# What to do
Your copy should repeat the data that follows exactly and contain no image.

# Data to examine
*****

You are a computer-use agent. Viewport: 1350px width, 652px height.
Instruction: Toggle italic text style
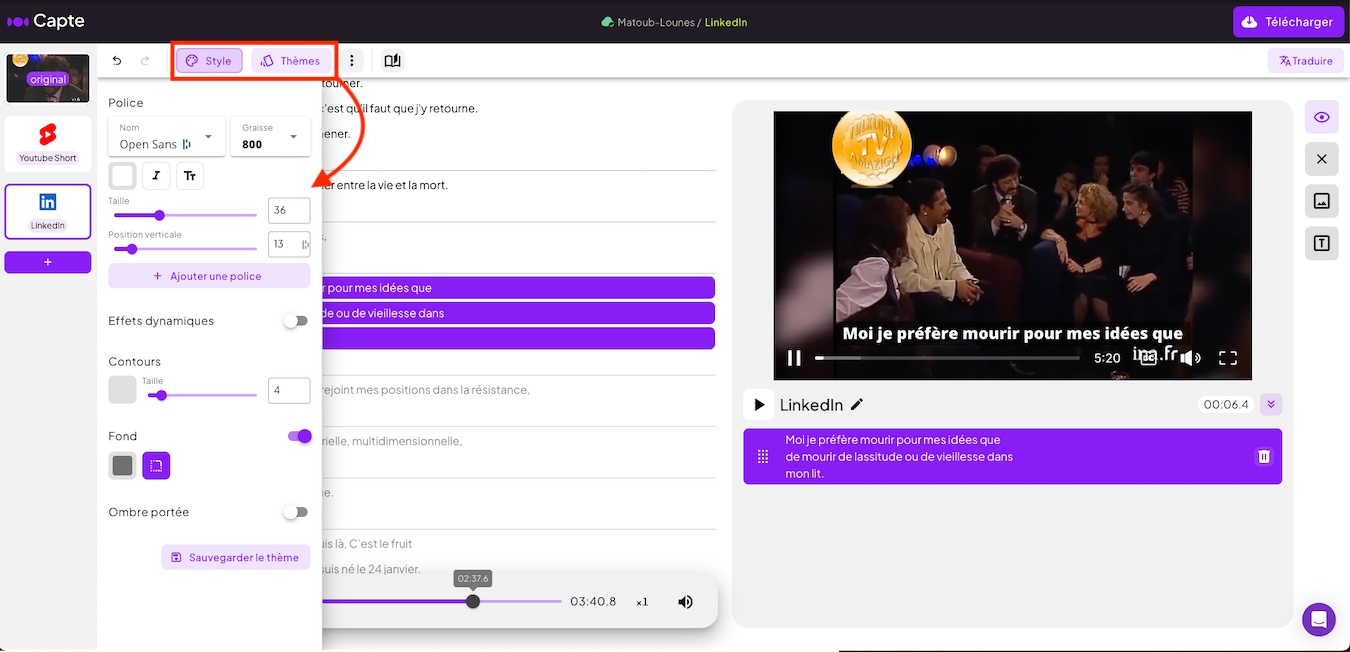click(156, 176)
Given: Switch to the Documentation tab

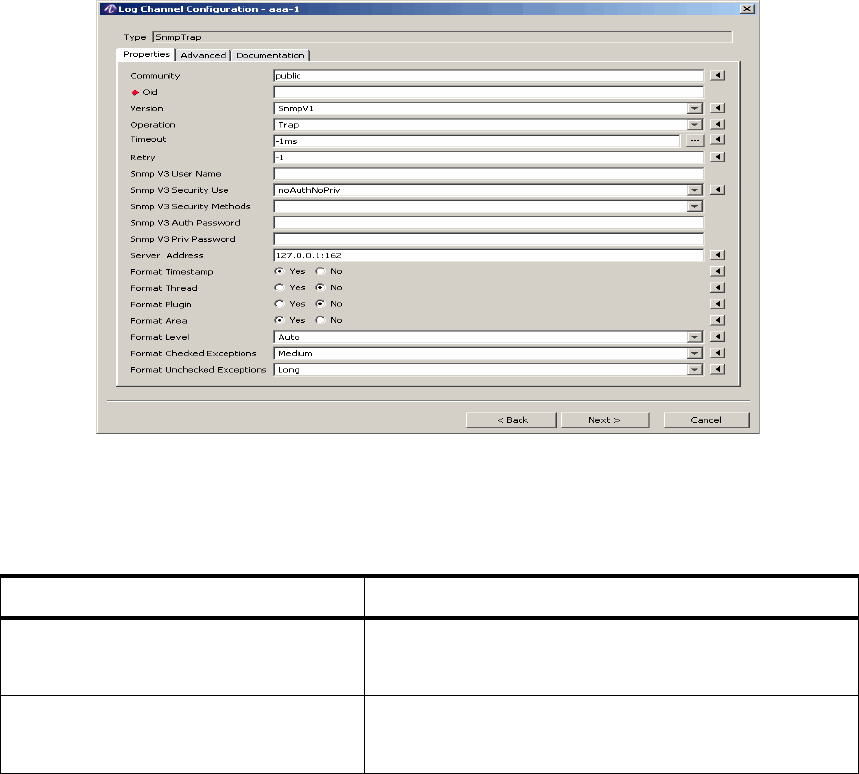Looking at the screenshot, I should pyautogui.click(x=270, y=55).
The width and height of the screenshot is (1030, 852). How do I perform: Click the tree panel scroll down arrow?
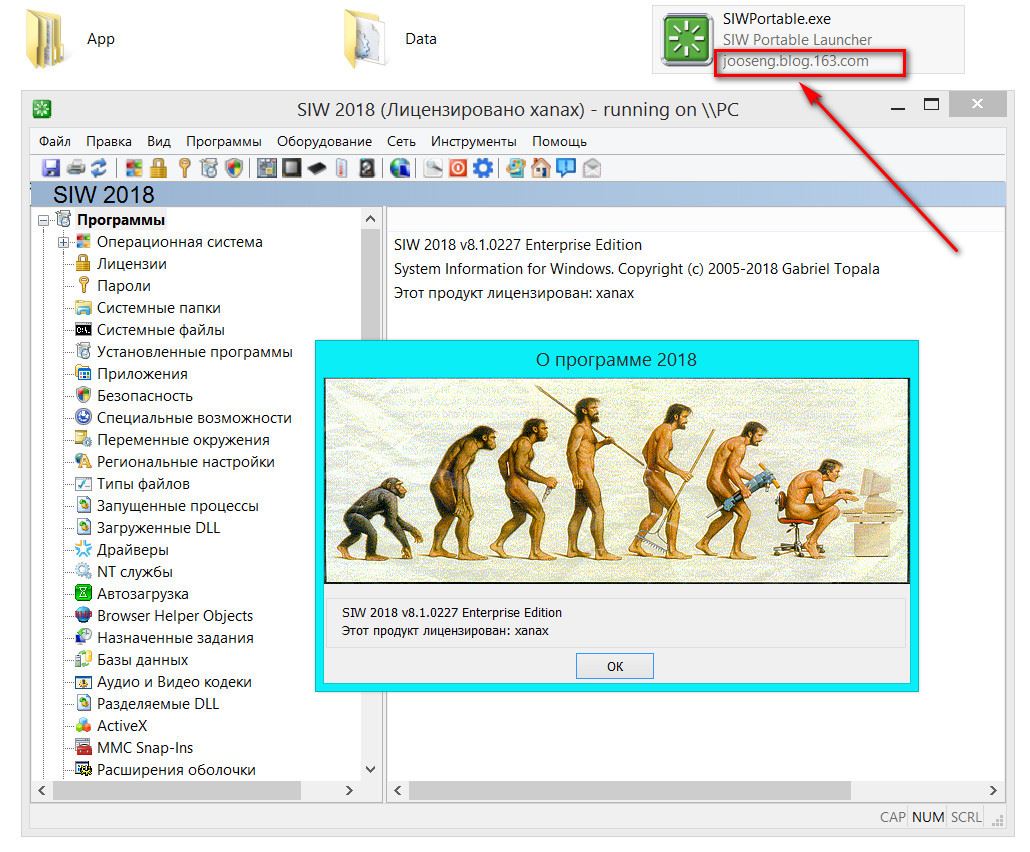(370, 769)
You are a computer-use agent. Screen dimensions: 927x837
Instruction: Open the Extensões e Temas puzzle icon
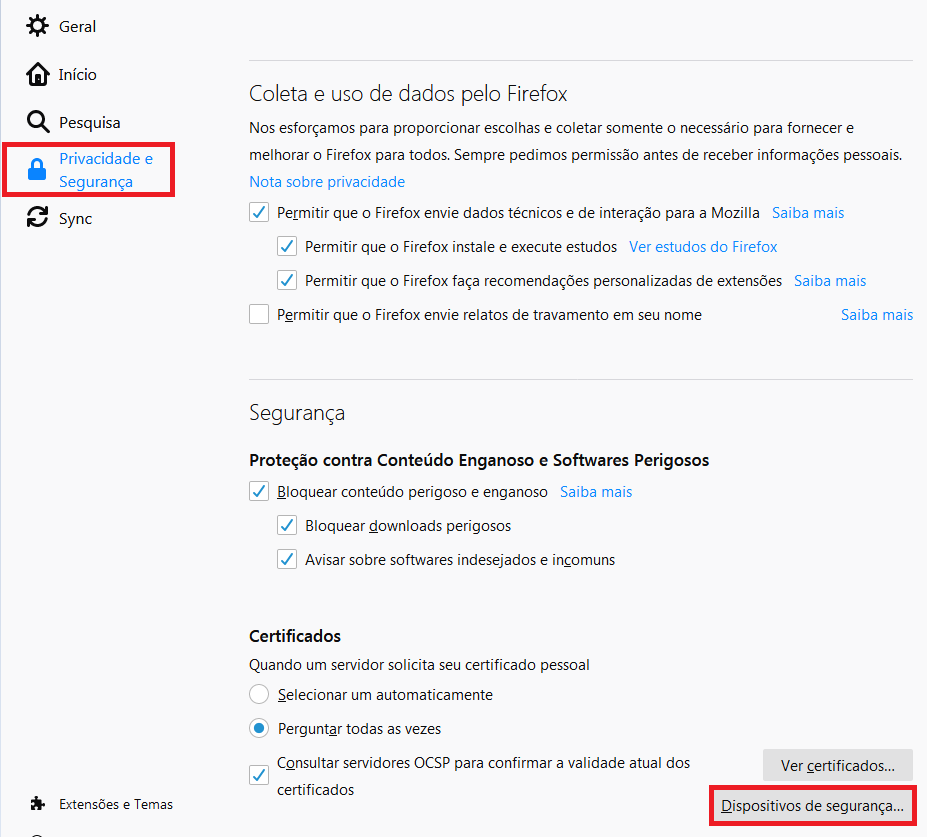coord(38,803)
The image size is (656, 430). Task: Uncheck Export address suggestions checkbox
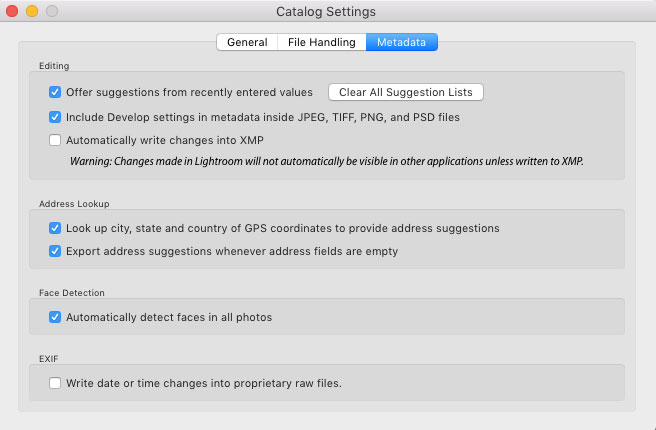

*****

# Answer space
You are a computer-use agent. Viewport: 1350px width, 652px height.
Instruction: Toggle italic text style
click(156, 176)
Given: Switch to the Documentation tab

Looking at the screenshot, I should pyautogui.click(x=270, y=55).
The width and height of the screenshot is (1030, 852). How do I perform: Click the tree panel scroll down arrow?
(370, 769)
You are a computer-use agent. Screen dimensions: 927x837
Instruction: Open the Extensões e Temas puzzle icon
coord(38,803)
The image size is (656, 430). Task: Uncheck Export address suggestions checkbox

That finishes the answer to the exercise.